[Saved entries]
::::

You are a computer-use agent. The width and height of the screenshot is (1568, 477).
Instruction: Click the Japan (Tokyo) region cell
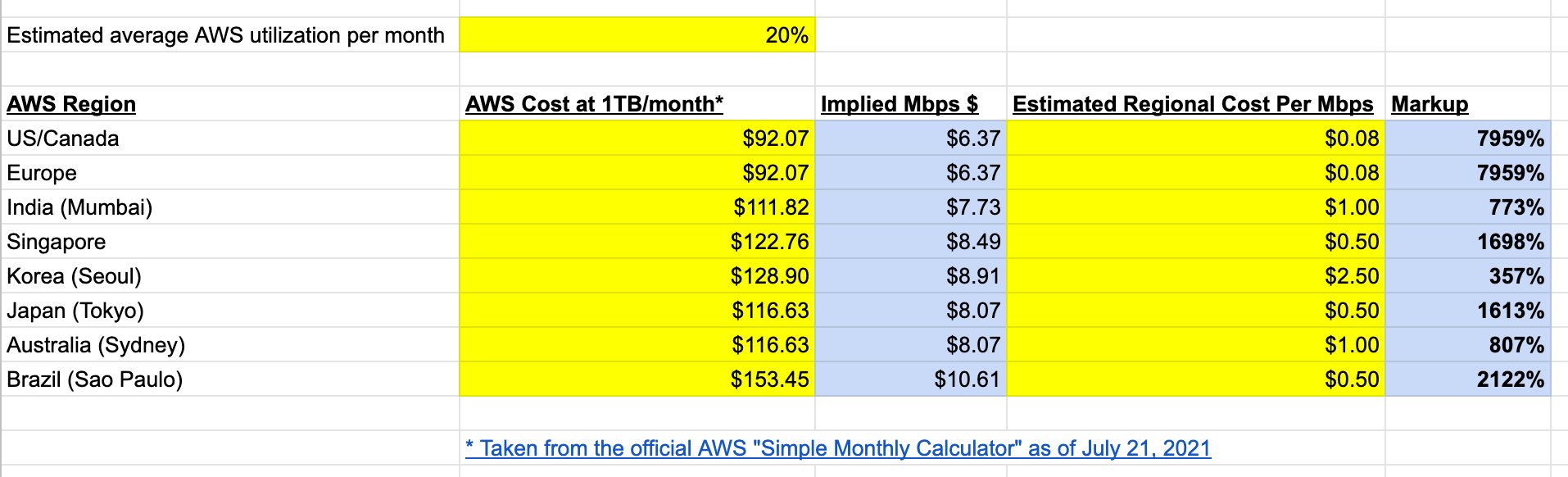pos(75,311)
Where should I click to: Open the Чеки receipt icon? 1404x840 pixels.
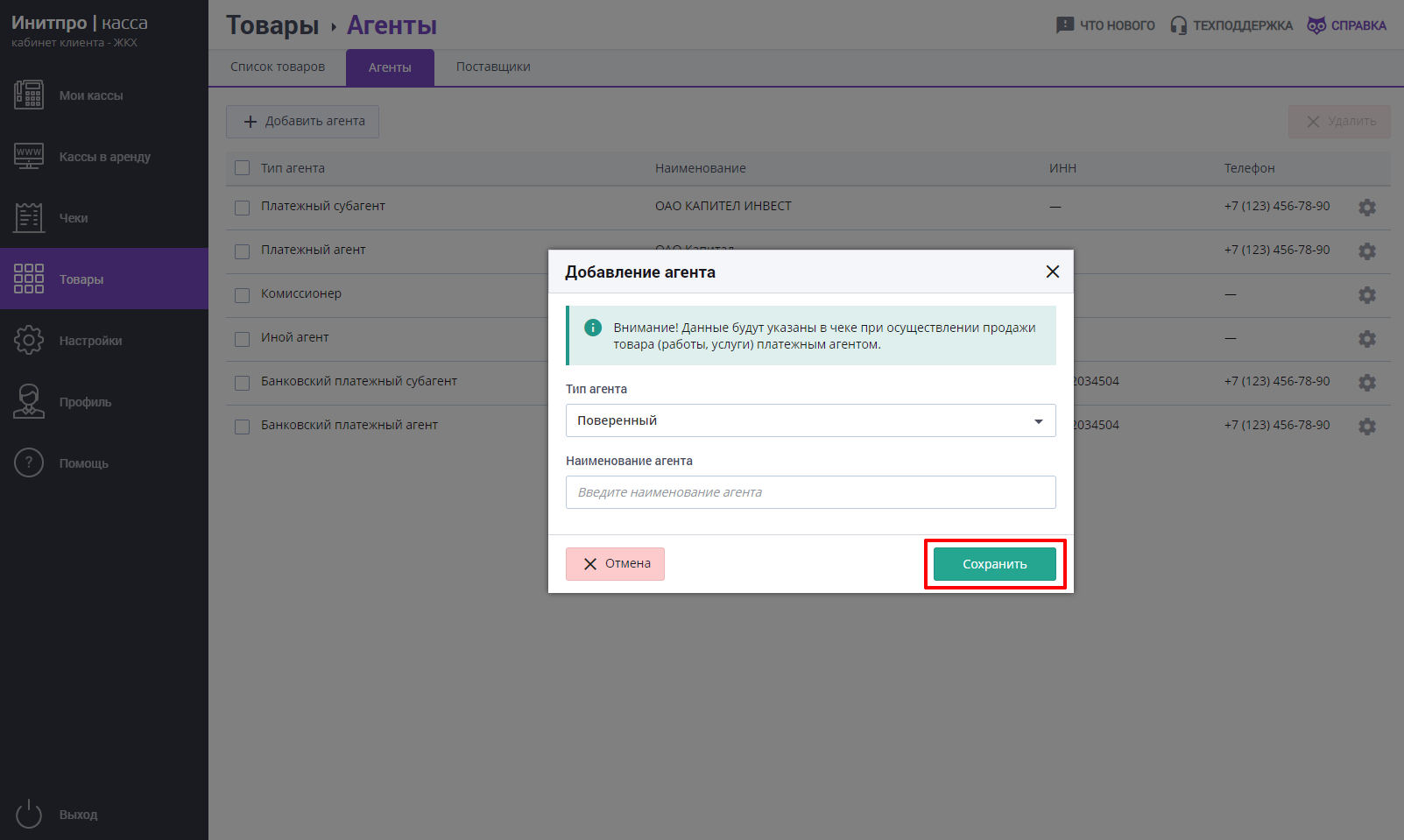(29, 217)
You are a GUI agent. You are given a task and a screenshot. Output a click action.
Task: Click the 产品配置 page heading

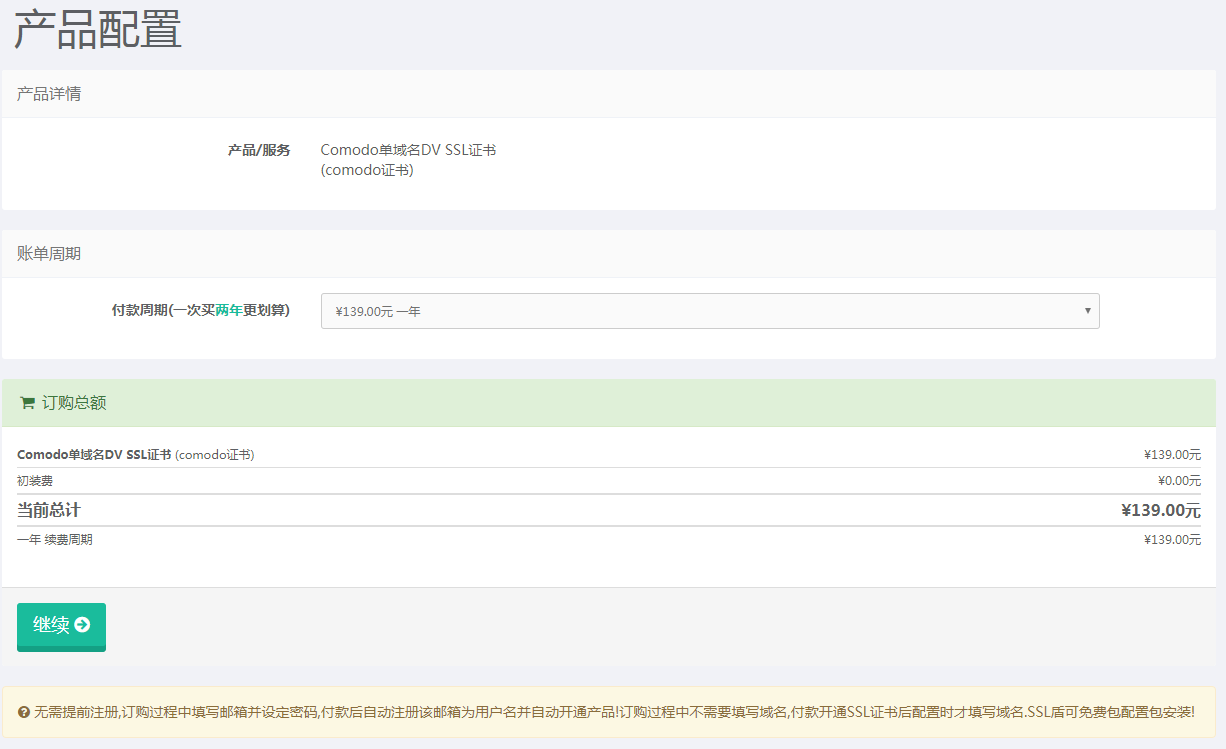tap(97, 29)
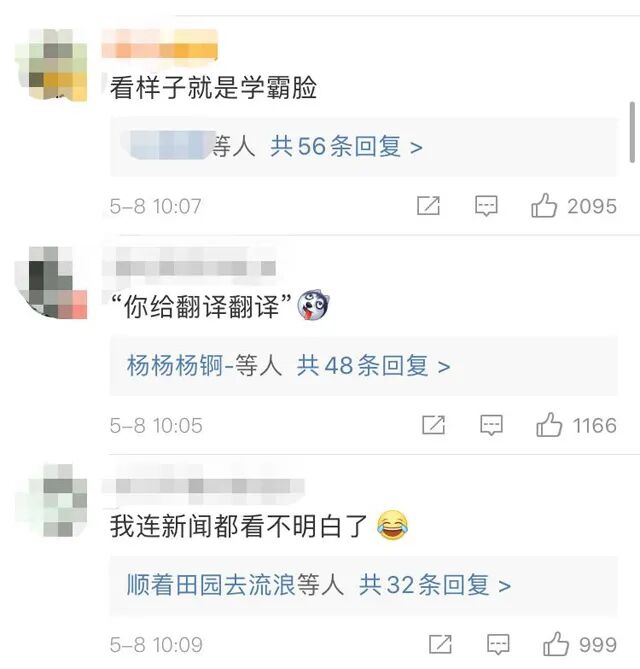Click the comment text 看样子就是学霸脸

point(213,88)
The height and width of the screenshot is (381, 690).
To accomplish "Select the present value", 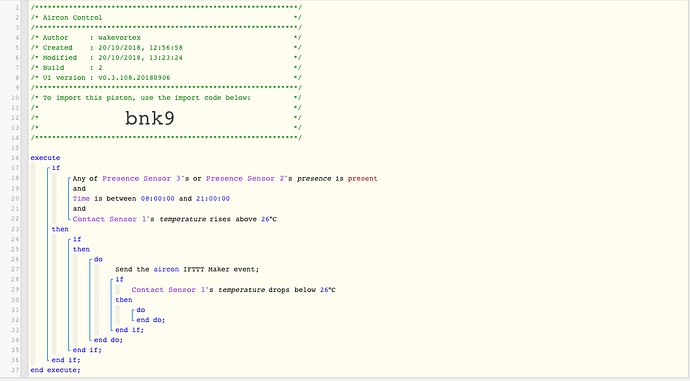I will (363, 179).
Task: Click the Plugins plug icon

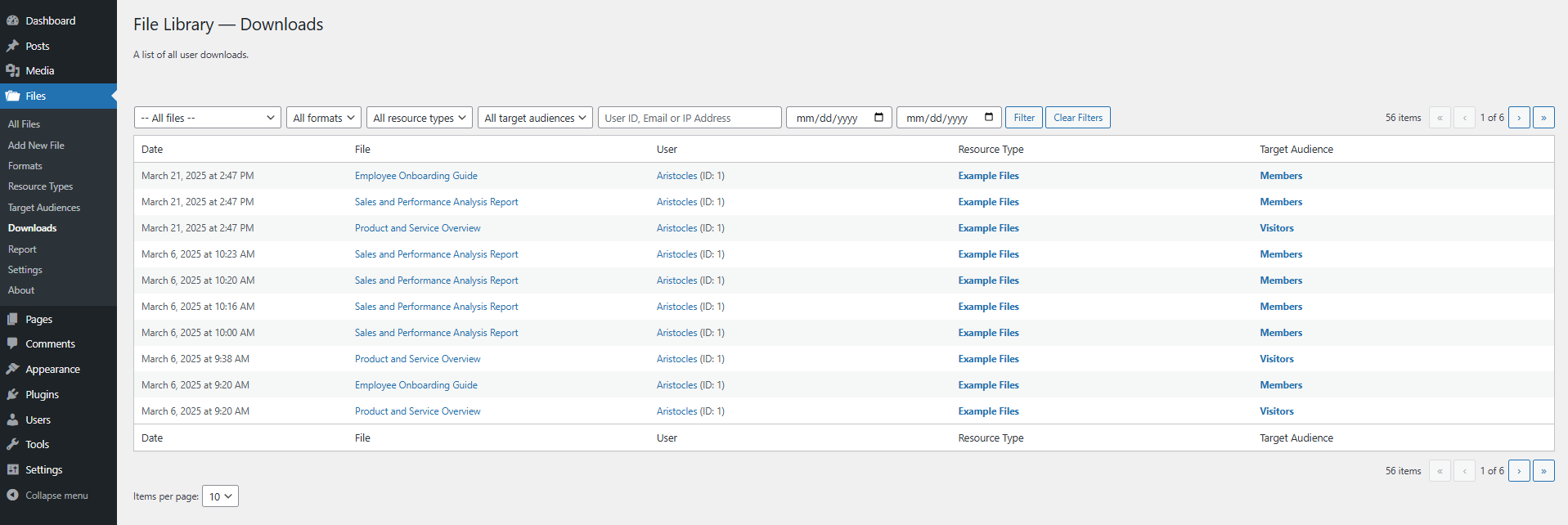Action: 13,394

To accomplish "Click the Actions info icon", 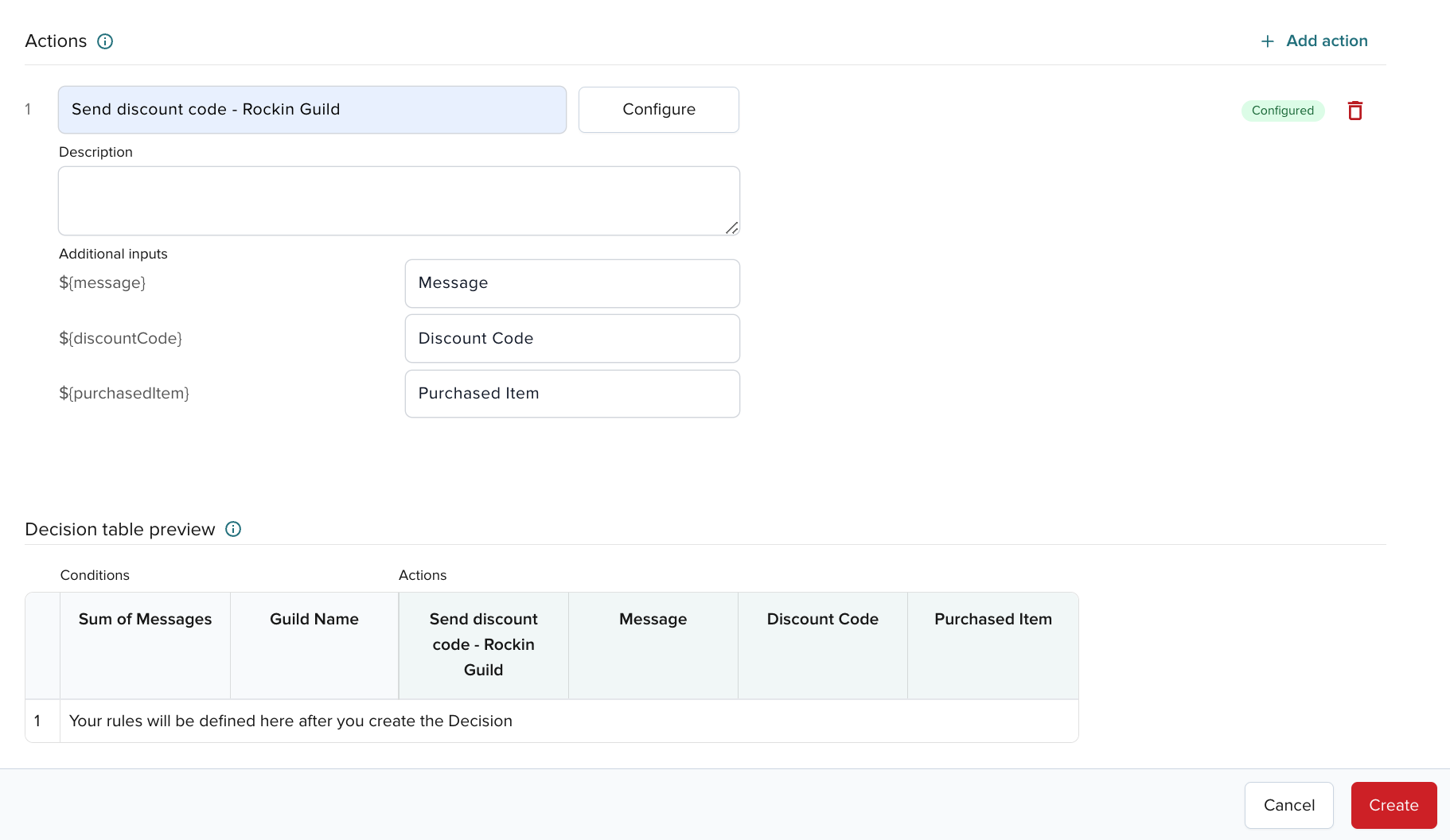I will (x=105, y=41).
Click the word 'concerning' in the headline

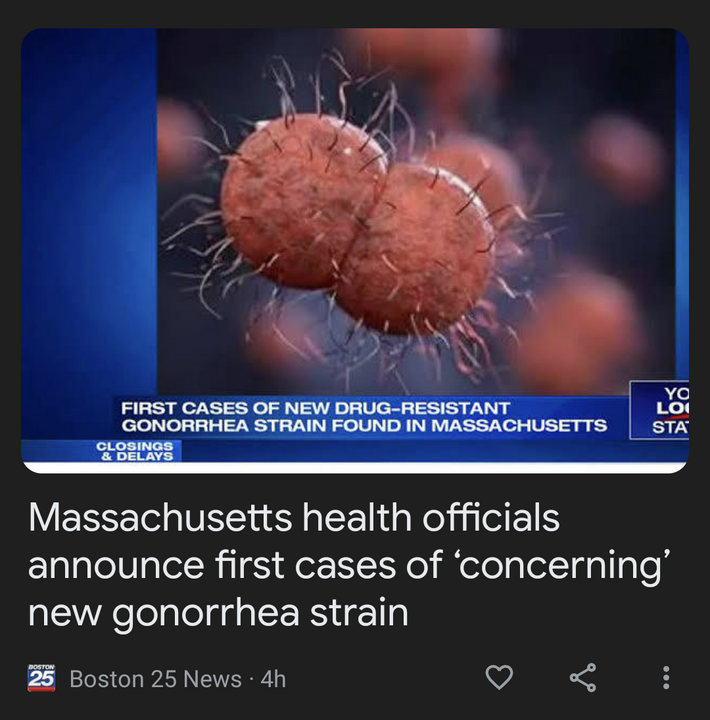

::::

--- Your goal ---
Collect the complete line wherever the string "height" appears in the records.

--- Solution to this task ---
You are a computer-use agent. The width and height of the screenshot is (1568, 477).
The height and width of the screenshot is (381, 690).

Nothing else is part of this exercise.